[[ Working data, beginning ]]

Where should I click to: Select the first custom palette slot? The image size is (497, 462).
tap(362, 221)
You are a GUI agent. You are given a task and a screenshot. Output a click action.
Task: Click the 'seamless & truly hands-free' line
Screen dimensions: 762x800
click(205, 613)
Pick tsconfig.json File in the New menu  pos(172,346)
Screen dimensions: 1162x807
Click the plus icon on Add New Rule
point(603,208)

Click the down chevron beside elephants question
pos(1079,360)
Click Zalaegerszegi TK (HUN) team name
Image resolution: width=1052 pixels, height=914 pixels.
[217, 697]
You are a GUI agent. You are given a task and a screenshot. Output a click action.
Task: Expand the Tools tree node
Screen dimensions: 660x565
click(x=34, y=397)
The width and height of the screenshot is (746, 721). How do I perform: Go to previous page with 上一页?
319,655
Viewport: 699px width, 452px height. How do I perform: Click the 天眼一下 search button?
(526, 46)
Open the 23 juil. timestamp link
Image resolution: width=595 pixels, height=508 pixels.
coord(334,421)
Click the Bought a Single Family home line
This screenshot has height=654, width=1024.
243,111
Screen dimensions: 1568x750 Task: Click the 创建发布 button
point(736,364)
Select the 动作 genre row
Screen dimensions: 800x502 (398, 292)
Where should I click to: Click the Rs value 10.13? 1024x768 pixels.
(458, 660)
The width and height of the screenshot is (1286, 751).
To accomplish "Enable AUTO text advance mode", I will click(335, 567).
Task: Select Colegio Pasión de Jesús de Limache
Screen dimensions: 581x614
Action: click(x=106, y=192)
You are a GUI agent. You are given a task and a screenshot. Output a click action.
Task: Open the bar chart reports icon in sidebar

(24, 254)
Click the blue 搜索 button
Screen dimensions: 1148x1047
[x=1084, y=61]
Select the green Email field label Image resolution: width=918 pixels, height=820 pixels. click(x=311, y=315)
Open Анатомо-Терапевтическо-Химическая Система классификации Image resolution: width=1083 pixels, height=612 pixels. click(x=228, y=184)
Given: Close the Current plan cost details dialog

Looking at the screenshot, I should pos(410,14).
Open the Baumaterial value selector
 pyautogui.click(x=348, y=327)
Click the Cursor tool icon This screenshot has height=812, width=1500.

[[ Working data, end ]]

#### [What you have to do]
Working from the data above, extract solely the lines from the one containing "The width and height of the screenshot is (1286, 751)." through the one containing "Open Анатомо-Терапевтическо-Химическая Система", exactly as they appear, both included.

#### [Response area]
The width and height of the screenshot is (1286, 751).
To accomplish "Enable AUTO text advance mode", I will click(335, 567).
Task: Select Colegio Pasión de Jesús de Limache
Screen dimensions: 581x614
Action: click(x=106, y=192)
You are a GUI agent. You are given a task and a screenshot. Output a click action.
Task: Open the bar chart reports icon in sidebar

(24, 254)
Click the blue 搜索 button
Screen dimensions: 1148x1047
[x=1084, y=61]
Select the green Email field label Image resolution: width=918 pixels, height=820 pixels. click(x=311, y=315)
Open Анатомо-Терапевтическо-Химическая Система классификации Image resolution: width=1083 pixels, height=612 pixels. click(x=228, y=184)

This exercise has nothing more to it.